Exercise task | Print the items verbatim, beginning at the line containing "The image size is (1372, 875)." and stopping after the line containing "Open the 应用商店 store tile".

Raw data |
++++++++
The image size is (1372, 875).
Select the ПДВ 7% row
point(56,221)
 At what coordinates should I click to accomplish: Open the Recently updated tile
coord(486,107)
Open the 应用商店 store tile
++++++++
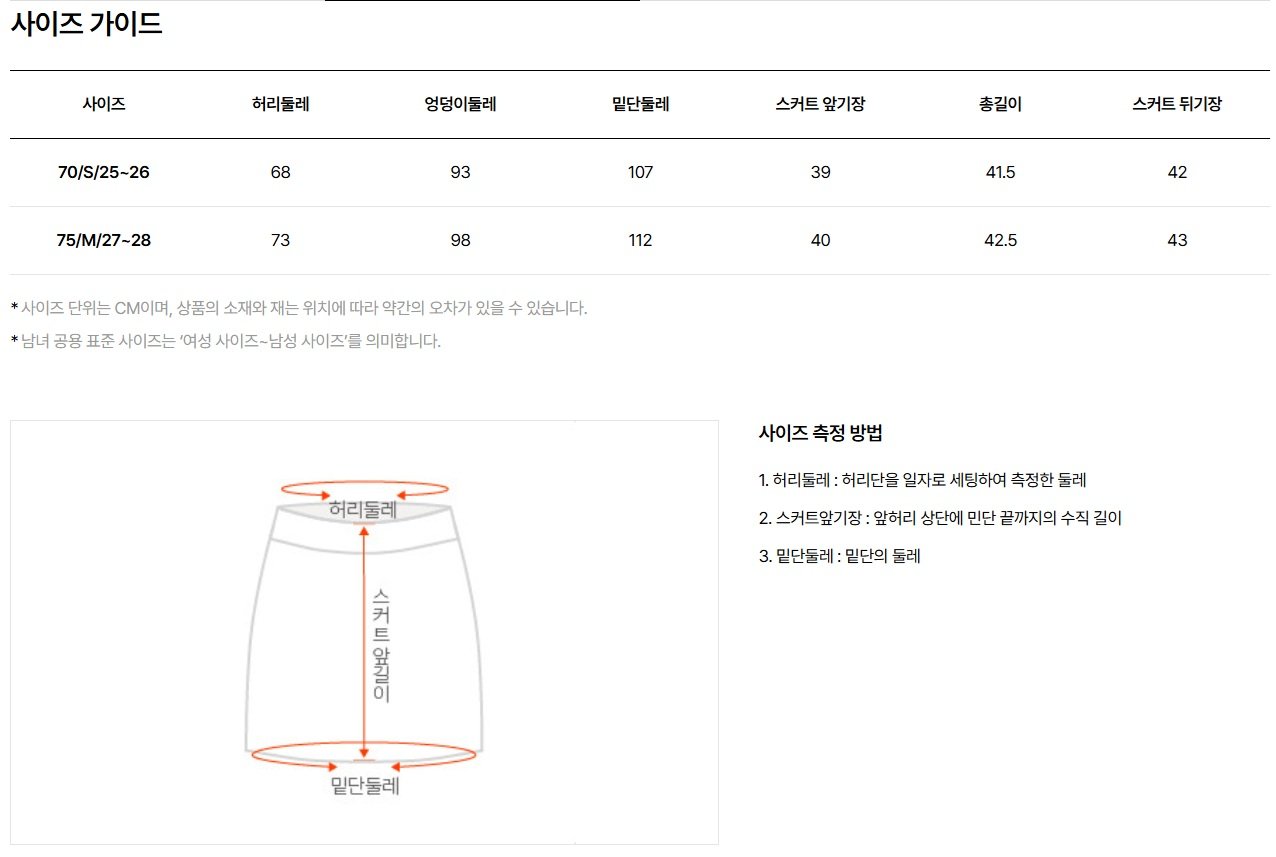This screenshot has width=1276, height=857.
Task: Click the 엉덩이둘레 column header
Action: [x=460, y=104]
++++++++
Result of the exercise |
The image size is (1372, 875).
Select the ПДВ 7% row
point(56,221)
 At what coordinates should I click to accomplish: Open the Recently updated tile
coord(486,107)
Open the 应用商店 store tile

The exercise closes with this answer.